Un sito d’informazione della sinistra israeliana, Siha Mekomit, spiega in una sua inchiesta che a turisti stranieri ignari è proposto di pernottare in colonie ebraiche senza chiarire che quelle località non sono in Israele bensì nei Territori palestinesi occupati. Un po’ come avviene con le etichette “Made in Israel” visibili sulle merci prodotte negli insediamenti colonici, in violazione delle norme che regolano il commercio internazionale. Siha Mekomit ha anche riferito la vicenda di alcuni coloni che hanno respinto la prenotazione di un statunitense di origine palestinese, promettendo che «In un futuro più tranquillo saremo felici di ospitarla».
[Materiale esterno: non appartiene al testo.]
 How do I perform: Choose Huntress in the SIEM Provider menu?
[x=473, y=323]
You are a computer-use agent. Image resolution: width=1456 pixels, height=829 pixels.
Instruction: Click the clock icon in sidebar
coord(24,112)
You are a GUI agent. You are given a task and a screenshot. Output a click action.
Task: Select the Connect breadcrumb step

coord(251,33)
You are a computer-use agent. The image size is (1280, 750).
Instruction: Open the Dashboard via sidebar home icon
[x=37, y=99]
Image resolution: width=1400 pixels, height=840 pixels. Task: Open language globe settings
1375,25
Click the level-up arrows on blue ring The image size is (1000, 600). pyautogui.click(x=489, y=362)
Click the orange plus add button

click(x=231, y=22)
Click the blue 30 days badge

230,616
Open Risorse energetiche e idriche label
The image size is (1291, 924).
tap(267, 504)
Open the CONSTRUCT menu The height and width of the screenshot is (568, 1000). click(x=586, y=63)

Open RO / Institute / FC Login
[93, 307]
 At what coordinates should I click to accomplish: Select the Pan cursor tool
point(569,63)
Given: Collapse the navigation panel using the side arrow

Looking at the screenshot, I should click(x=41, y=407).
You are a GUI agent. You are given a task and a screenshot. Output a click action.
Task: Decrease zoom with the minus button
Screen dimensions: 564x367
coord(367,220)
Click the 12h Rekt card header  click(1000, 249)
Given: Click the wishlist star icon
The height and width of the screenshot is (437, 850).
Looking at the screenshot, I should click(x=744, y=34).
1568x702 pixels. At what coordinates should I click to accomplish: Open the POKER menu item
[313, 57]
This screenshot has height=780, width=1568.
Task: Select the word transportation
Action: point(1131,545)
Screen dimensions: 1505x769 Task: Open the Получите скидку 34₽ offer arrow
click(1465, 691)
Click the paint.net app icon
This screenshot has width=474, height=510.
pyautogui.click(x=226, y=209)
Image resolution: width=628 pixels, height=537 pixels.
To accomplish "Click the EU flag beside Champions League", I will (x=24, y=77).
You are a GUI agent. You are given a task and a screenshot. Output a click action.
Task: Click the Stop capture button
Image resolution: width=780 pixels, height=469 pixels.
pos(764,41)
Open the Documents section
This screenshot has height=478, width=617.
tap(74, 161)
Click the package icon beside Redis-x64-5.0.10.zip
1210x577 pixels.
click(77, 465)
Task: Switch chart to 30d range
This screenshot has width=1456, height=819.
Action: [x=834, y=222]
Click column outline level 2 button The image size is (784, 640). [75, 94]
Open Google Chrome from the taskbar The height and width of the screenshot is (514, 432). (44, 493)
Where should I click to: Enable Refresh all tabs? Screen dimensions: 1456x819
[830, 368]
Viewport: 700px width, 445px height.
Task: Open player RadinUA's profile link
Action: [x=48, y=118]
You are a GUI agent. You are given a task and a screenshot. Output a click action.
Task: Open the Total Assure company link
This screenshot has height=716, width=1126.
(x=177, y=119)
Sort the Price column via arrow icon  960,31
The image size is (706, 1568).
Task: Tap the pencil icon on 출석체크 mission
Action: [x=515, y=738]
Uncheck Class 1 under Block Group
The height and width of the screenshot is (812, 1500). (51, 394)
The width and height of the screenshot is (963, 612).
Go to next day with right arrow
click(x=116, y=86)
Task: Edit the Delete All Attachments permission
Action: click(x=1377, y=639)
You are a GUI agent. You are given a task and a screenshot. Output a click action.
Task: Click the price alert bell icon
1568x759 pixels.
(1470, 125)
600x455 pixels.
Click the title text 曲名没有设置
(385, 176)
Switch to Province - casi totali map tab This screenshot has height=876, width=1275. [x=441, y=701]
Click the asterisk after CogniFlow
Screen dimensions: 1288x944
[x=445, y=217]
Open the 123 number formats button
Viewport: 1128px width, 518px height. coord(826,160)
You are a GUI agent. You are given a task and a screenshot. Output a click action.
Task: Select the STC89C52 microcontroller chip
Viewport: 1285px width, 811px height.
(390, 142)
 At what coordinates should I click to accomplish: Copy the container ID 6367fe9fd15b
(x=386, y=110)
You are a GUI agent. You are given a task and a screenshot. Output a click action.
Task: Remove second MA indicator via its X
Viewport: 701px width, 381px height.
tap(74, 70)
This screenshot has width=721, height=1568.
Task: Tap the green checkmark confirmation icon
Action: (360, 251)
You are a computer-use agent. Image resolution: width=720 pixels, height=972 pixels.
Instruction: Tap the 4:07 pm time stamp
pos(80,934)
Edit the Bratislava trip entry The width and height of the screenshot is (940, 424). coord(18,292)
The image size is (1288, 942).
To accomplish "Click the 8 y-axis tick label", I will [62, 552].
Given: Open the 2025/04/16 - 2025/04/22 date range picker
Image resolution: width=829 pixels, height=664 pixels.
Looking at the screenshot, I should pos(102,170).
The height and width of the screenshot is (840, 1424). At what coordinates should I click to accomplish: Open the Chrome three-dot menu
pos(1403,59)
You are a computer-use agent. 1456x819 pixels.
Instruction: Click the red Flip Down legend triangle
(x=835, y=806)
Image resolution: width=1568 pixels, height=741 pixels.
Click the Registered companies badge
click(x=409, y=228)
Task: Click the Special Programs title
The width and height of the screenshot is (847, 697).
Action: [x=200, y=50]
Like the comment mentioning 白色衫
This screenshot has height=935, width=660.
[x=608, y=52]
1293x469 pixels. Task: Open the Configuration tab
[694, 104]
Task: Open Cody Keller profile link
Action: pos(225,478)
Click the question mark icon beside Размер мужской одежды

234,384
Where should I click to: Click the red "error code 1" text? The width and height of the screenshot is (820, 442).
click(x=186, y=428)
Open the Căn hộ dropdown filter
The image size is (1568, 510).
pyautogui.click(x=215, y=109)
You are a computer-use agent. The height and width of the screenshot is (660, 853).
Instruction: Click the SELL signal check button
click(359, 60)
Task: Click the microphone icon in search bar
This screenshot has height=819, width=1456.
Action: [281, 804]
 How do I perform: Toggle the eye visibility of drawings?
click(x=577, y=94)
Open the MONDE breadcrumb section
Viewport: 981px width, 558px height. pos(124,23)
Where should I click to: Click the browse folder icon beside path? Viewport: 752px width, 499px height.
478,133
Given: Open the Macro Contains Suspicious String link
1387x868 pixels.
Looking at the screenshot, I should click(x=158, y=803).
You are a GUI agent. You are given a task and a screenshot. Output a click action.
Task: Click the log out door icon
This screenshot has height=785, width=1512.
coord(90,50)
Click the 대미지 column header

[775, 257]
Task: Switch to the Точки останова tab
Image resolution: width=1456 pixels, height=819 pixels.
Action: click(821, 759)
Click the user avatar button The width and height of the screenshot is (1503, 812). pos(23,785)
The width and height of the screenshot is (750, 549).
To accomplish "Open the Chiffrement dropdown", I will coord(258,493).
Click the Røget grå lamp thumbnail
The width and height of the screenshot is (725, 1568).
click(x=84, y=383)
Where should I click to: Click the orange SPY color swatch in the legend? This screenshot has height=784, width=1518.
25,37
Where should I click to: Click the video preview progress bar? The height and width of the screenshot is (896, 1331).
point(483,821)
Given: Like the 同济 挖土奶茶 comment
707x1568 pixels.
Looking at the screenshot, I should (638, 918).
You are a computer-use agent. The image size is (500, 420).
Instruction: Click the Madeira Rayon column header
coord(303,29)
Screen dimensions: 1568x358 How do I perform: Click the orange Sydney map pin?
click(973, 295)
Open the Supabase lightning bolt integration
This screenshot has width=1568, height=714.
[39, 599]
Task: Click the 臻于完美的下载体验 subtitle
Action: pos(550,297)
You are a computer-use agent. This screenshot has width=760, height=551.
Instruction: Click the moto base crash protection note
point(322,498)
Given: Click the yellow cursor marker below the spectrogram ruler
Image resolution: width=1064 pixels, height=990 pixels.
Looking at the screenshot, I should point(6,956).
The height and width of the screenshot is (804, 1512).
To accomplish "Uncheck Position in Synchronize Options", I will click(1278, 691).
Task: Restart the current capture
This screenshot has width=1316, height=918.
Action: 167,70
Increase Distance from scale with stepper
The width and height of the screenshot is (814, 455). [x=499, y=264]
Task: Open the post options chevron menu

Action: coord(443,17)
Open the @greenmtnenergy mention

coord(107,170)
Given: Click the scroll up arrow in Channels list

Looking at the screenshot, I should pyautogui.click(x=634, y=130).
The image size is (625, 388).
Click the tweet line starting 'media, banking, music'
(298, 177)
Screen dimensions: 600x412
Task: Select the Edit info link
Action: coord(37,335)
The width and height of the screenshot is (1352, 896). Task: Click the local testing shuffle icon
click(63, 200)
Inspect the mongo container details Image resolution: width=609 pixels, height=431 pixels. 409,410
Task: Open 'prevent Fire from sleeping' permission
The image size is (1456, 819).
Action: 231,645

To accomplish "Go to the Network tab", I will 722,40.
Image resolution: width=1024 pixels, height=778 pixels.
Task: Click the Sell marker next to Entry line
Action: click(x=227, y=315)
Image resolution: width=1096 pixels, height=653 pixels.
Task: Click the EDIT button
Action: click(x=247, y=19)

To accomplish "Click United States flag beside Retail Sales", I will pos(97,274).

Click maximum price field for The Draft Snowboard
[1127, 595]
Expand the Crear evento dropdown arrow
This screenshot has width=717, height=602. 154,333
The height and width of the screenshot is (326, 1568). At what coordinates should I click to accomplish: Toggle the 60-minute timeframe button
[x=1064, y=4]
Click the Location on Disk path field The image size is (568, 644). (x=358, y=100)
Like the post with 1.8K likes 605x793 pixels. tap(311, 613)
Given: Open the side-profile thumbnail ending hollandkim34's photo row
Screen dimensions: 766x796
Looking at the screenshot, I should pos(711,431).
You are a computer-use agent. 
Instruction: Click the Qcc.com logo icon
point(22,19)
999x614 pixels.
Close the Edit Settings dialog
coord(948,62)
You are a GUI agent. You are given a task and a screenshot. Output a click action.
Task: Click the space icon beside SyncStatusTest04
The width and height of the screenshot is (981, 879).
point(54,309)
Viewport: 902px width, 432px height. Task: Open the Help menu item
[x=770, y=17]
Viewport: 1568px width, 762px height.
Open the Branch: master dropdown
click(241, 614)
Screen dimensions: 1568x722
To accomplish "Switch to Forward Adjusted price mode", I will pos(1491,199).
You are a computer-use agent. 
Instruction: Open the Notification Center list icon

È difficile immaginare che le proteste possano indurre Airbnb a spiegare in modo accurato che certe offerte arrivano da un territorio occupato militarmente. Tutto ciò mentre le città e località turistiche palestinesi, a cominciare da Betlemme, soffrono le conseguenze dell’occupazione, della costruzione del Muro di separazione e dell’espansione delle colonie. In questo contesto emerge una inchiesta pubblicata di recente dai ricercatori del centro Shabaka – Nur Arafeh Samia al Botmeh e Leila Farsakh – che vuole dimostrare l’impatto che la colonizzazione ha avuto sull’economia palestinese sottraendo alla popolazione importanti risorse naturali, a cominciare dall’acqua (599.901 coloni utilizzano sei volte più acqua che tutta la popolazione palestinese della Cisgiordania, composta da 2.86 milioni di abitanti) e creando una massiccia disoccupazione. I ricercatori di Shabaka sottolineano anche la condizione di quei lavoratori palestinesi che sono stati obbligati a guadagnarsi da vivere proprio nelle colonie e l’appropriazione da parte di Israele di luoghi turistici e archeologici assieme allo sfruttamento di cave, miniere e risorse del Mar Morto.